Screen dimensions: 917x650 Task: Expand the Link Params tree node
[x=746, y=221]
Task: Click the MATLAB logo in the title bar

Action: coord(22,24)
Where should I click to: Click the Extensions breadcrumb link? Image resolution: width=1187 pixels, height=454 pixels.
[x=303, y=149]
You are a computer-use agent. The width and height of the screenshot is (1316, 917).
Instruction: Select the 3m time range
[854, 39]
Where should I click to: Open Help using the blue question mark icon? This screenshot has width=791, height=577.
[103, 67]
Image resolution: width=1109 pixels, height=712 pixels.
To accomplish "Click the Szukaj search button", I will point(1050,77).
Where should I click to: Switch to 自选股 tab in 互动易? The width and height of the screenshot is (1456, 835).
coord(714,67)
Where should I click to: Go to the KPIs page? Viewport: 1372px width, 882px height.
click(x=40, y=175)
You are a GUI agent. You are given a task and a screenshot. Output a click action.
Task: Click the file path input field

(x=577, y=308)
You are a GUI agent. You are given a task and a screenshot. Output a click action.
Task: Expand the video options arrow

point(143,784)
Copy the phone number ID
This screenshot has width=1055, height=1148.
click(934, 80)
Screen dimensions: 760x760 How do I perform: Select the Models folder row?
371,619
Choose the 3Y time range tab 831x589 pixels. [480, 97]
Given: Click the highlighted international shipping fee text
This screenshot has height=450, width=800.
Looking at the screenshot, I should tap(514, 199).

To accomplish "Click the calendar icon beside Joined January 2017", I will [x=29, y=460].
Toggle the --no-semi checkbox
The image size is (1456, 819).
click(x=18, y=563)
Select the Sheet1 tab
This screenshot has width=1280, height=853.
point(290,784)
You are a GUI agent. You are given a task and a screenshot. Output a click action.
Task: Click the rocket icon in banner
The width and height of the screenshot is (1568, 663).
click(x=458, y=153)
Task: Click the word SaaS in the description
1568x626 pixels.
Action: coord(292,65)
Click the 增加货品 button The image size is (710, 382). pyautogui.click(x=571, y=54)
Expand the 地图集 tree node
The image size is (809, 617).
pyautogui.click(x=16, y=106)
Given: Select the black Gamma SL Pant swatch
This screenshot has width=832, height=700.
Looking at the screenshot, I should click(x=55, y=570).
-- -- --
PROBLEM REQUIREMENTS
Every line in the data that holds the string "will" should be returned.

COMPLETED EXERCISE
To accomplish "Click the Szukaj search button", I will point(1050,77).
To accomplish "Click the calendar icon beside Joined January 2017", I will [x=29, y=460].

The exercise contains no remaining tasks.